%%
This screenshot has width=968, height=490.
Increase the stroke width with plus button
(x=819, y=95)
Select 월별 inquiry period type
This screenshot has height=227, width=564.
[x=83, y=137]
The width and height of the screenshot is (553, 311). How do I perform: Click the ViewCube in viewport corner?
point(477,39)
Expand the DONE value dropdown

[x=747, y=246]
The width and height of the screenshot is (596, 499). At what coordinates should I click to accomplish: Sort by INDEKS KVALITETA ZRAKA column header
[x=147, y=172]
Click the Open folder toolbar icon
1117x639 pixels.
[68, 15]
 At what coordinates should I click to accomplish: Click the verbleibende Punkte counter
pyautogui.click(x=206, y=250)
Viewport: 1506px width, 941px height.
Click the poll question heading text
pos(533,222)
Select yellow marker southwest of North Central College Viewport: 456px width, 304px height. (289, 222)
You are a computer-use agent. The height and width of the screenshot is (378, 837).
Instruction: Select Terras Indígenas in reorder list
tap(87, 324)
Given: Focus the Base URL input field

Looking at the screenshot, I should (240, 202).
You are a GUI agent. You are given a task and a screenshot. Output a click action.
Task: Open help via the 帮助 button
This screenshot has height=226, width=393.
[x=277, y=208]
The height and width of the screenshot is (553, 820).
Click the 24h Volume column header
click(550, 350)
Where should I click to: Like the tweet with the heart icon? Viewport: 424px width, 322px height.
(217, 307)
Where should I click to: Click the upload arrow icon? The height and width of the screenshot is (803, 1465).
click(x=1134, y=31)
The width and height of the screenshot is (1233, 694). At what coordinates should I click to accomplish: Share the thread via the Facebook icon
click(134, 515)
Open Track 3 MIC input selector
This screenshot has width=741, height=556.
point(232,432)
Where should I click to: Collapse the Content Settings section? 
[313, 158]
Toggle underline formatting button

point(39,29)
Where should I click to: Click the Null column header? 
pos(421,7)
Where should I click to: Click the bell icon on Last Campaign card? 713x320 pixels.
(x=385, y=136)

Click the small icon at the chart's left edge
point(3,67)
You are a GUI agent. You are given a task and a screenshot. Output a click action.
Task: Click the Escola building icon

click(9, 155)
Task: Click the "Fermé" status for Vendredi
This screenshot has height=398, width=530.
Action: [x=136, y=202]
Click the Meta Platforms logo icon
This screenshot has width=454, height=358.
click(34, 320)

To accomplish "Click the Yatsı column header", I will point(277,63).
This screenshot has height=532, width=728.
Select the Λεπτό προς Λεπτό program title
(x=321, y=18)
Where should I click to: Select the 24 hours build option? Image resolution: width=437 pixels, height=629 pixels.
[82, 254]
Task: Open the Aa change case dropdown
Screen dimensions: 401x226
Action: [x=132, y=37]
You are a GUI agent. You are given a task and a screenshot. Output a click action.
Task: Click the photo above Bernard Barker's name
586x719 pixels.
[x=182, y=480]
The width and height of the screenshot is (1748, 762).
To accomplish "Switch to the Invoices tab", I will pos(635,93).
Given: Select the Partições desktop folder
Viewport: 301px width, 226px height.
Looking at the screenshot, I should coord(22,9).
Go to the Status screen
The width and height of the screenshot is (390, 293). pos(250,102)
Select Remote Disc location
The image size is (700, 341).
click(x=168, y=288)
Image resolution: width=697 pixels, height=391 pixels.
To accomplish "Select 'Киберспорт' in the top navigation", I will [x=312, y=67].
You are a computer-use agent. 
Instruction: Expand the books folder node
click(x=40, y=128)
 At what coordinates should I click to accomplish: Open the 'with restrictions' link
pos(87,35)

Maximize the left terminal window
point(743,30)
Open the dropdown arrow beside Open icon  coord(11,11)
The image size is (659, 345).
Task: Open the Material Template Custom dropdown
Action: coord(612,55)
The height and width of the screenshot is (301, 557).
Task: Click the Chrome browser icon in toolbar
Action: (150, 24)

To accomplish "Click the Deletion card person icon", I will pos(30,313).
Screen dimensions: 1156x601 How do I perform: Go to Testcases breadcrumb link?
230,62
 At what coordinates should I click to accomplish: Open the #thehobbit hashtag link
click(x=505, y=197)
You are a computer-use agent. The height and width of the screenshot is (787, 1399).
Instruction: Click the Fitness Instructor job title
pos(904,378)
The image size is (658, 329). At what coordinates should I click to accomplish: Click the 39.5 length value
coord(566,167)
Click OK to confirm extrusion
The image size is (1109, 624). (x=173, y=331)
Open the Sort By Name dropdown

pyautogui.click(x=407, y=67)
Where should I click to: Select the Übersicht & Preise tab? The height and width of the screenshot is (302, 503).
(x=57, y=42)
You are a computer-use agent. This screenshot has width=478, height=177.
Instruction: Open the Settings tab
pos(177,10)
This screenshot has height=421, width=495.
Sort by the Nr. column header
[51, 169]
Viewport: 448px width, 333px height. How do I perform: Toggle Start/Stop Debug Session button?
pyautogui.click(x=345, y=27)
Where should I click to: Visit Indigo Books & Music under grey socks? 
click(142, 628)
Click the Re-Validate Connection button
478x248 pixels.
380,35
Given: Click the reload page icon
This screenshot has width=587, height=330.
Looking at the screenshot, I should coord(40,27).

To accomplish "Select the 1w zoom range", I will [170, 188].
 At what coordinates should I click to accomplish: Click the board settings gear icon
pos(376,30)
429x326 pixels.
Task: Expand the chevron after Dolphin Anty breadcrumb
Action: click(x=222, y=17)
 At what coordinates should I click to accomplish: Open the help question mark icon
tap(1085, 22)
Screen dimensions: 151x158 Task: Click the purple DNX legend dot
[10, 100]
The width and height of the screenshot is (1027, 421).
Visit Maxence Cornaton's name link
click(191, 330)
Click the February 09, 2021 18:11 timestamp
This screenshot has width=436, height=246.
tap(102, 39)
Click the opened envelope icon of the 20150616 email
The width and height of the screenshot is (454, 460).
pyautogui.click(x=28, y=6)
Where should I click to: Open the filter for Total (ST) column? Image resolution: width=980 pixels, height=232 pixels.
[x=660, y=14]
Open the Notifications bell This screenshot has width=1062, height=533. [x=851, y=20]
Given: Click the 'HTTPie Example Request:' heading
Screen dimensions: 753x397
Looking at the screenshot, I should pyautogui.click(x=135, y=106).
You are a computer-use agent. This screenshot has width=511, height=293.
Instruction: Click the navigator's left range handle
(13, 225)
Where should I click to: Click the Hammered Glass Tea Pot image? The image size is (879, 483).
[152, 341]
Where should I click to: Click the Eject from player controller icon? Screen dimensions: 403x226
%%
Rewrite every one of the entries above, substituting "column title" for each occurrence of "column header" and changing nothing else.

This screenshot has width=968, height=490.
Increase the stroke width with plus button
(x=819, y=95)
Select 월별 inquiry period type
This screenshot has height=227, width=564.
[x=83, y=137]
The width and height of the screenshot is (553, 311). How do I perform: Click the ViewCube in viewport corner?
point(477,39)
Expand the DONE value dropdown

[x=747, y=246]
The width and height of the screenshot is (596, 499). At what coordinates should I click to accomplish: Sort by INDEKS KVALITETA ZRAKA column title
[x=147, y=172]
Click the Open folder toolbar icon
1117x639 pixels.
[68, 15]
 At what coordinates should I click to accomplish: Click the verbleibende Punkte counter
pyautogui.click(x=206, y=250)
Viewport: 1506px width, 941px height.
Click the poll question heading text
pos(533,222)
Select yellow marker southwest of North Central College Viewport: 456px width, 304px height. (289, 222)
You are a computer-use agent. The height and width of the screenshot is (378, 837).
Instruction: Select Terras Indígenas in reorder list
tap(87, 324)
Given: Focus the Base URL input field

Looking at the screenshot, I should (240, 202).
You are a GUI agent. You are given a task and a screenshot. Output a click action.
Task: Open help via the 帮助 button
This screenshot has height=226, width=393.
[x=277, y=208]
The height and width of the screenshot is (553, 820).
Click the 24h Volume column title
click(550, 350)
Where should I click to: Like the tweet with the heart icon? Viewport: 424px width, 322px height.
(217, 307)
Where should I click to: Click the upload arrow icon? The height and width of the screenshot is (803, 1465).
click(x=1134, y=31)
The width and height of the screenshot is (1233, 694). At what coordinates should I click to accomplish: Share the thread via the Facebook icon
click(134, 515)
Open Track 3 MIC input selector
This screenshot has width=741, height=556.
point(232,432)
Where should I click to: Collapse the Content Settings section? 
[313, 158]
Toggle underline formatting button

point(39,29)
Where should I click to: Click the Null column title? 
pos(421,7)
Where should I click to: Click the bell icon on Last Campaign card? 713x320 pixels.
(x=385, y=136)

Click the small icon at the chart's left edge
point(3,67)
You are a GUI agent. You are given a task and a screenshot. Output a click action.
Task: Click the Escola building icon

click(9, 155)
Task: Click the "Fermé" status for Vendredi
This screenshot has height=398, width=530.
Action: [x=136, y=202]
Click the Meta Platforms logo icon
This screenshot has width=454, height=358.
click(34, 320)

To accomplish "Click the Yatsı column title", I will point(277,63).
This screenshot has height=532, width=728.
Select the Λεπτό προς Λεπτό program title
(x=321, y=18)
Where should I click to: Select the 24 hours build option? Image resolution: width=437 pixels, height=629 pixels.
[82, 254]
Task: Open the Aa change case dropdown
Screen dimensions: 401x226
Action: [x=132, y=37]
You are a GUI agent. You are given a task and a screenshot. Output a click action.
Task: Click the photo above Bernard Barker's name
586x719 pixels.
[x=182, y=480]
The width and height of the screenshot is (1748, 762).
To accomplish "Switch to the Invoices tab", I will pos(635,93).
Given: Select the Partições desktop folder
Viewport: 301px width, 226px height.
Looking at the screenshot, I should coord(22,9).
Go to the Status screen
The width and height of the screenshot is (390, 293). pos(250,102)
Select Remote Disc location
The image size is (700, 341).
click(x=168, y=288)
Image resolution: width=697 pixels, height=391 pixels.
To accomplish "Select 'Киберспорт' in the top navigation", I will [x=312, y=67].
You are a computer-use agent. 
Instruction: Expand the books folder node
click(x=40, y=128)
 At what coordinates should I click to accomplish: Open the 'with restrictions' link
pos(87,35)

Maximize the left terminal window
point(743,30)
Open the dropdown arrow beside Open icon  coord(11,11)
The image size is (659, 345).
Task: Open the Material Template Custom dropdown
Action: coord(612,55)
The height and width of the screenshot is (301, 557).
Task: Click the Chrome browser icon in toolbar
Action: (150, 24)

To accomplish "Click the Deletion card person icon", I will pos(30,313).
Screen dimensions: 1156x601 How do I perform: Go to Testcases breadcrumb link?
230,62
 At what coordinates should I click to accomplish: Open the #thehobbit hashtag link
click(x=505, y=197)
You are a computer-use agent. The height and width of the screenshot is (787, 1399).
Instruction: Click the Fitness Instructor job title
pos(904,378)
The image size is (658, 329). At what coordinates should I click to accomplish: Click the 39.5 length value
coord(566,167)
Click OK to confirm extrusion
The image size is (1109, 624). (x=173, y=331)
Open the Sort By Name dropdown

pyautogui.click(x=407, y=67)
Where should I click to: Select the Übersicht & Preise tab? The height and width of the screenshot is (302, 503).
(x=57, y=42)
You are a computer-use agent. This screenshot has width=478, height=177.
Instruction: Open the Settings tab
pos(177,10)
This screenshot has height=421, width=495.
Sort by the Nr. column title
[51, 169]
Viewport: 448px width, 333px height. How do I perform: Toggle Start/Stop Debug Session button?
pyautogui.click(x=345, y=27)
Where should I click to: Visit Indigo Books & Music under grey socks? 
click(142, 628)
Click the Re-Validate Connection button
478x248 pixels.
380,35
Given: Click the reload page icon
This screenshot has width=587, height=330.
Looking at the screenshot, I should coord(40,27).

To accomplish "Select the 1w zoom range", I will [170, 188].
 At what coordinates should I click to accomplish: Click the board settings gear icon
pos(376,30)
429x326 pixels.
Task: Expand the chevron after Dolphin Anty breadcrumb
Action: click(x=222, y=17)
 At what coordinates should I click to accomplish: Open the help question mark icon
tap(1085, 22)
Screen dimensions: 151x158 Task: Click the purple DNX legend dot
[10, 100]
The width and height of the screenshot is (1027, 421).
Visit Maxence Cornaton's name link
click(191, 330)
Click the February 09, 2021 18:11 timestamp
This screenshot has width=436, height=246.
tap(102, 39)
Click the opened envelope icon of the 20150616 email
The width and height of the screenshot is (454, 460).
pyautogui.click(x=28, y=6)
Where should I click to: Open the filter for Total (ST) column? Image resolution: width=980 pixels, height=232 pixels.
[x=660, y=14]
Open the Notifications bell This screenshot has width=1062, height=533. [x=851, y=20]
Given: Click the 'HTTPie Example Request:' heading
Screen dimensions: 753x397
Looking at the screenshot, I should pyautogui.click(x=135, y=106).
You are a computer-use agent. This screenshot has width=511, height=293.
Instruction: Click the navigator's left range handle
(13, 225)
Where should I click to: Click the Hammered Glass Tea Pot image? The image size is (879, 483).
[152, 341]
Where should I click to: Click the Eject from player controller icon? Screen dimensions: 403x226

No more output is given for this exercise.